DATASET RECORDS:
════
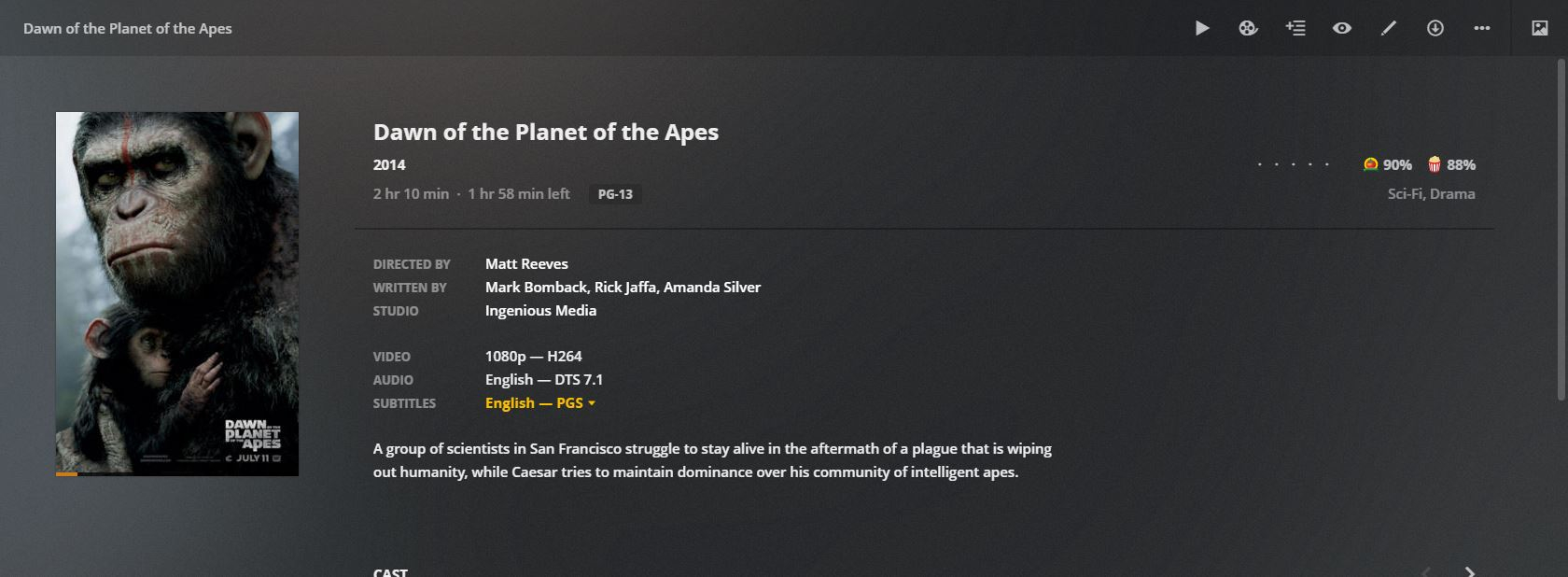This screenshot has height=577, width=1568.
Task: Toggle watched status with the eye icon
Action: (1342, 28)
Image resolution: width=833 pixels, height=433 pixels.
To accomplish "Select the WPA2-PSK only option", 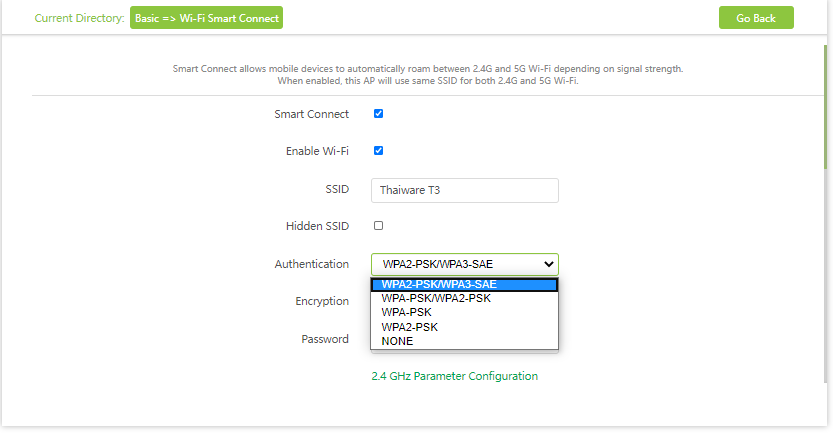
════
SHORT PROBLEM:
Put every line of the records above into a numbered list, leaving out blank lines and the pictures.

SOLUTION TO THE EXERCISE:
1. This screenshot has height=577, width=1568.
2. Task: Toggle watched status with the eye icon
3. Action: (1342, 28)
4. Image resolution: width=833 pixels, height=433 pixels.
5. To accomplish "Select the WPA2-PSK only option", 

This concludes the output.